GOAL OF THE EXERCISE:
Copy every item below word for word, leaving out the pictures.

AVAILABLE RECORDS:
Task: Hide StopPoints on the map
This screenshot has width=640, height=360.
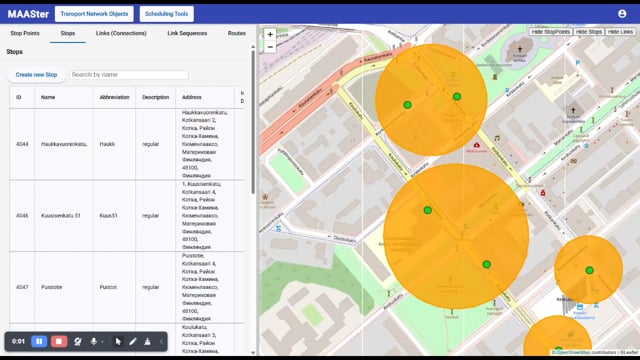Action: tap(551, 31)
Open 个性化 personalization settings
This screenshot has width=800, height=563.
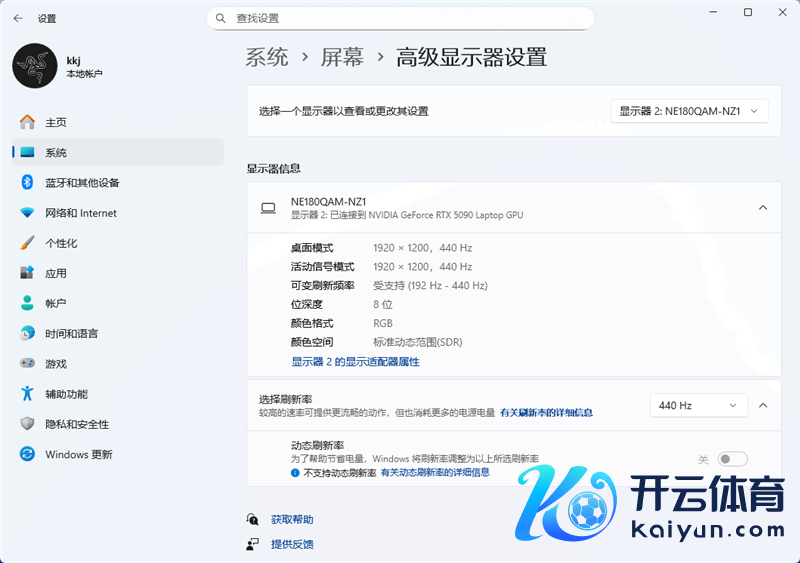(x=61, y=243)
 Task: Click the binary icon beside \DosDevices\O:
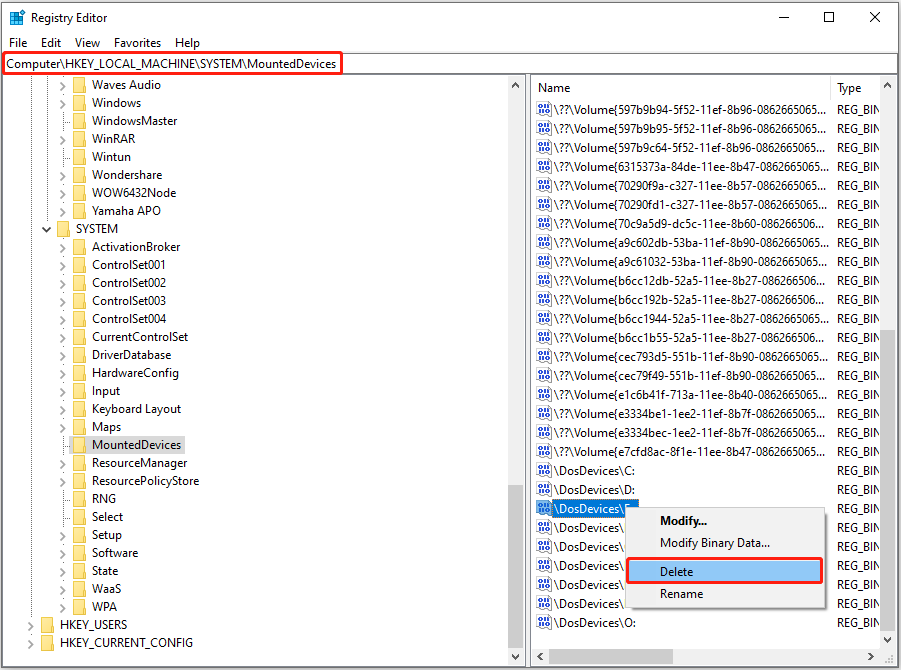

SOLUTION:
Task: Hide StopPoints on the map
This screenshot has width=640, height=360.
Action: tap(551, 31)
Open 个性化 personalization settings
This screenshot has width=800, height=563.
(x=61, y=243)
 Task: Click the binary icon beside \DosDevices\O:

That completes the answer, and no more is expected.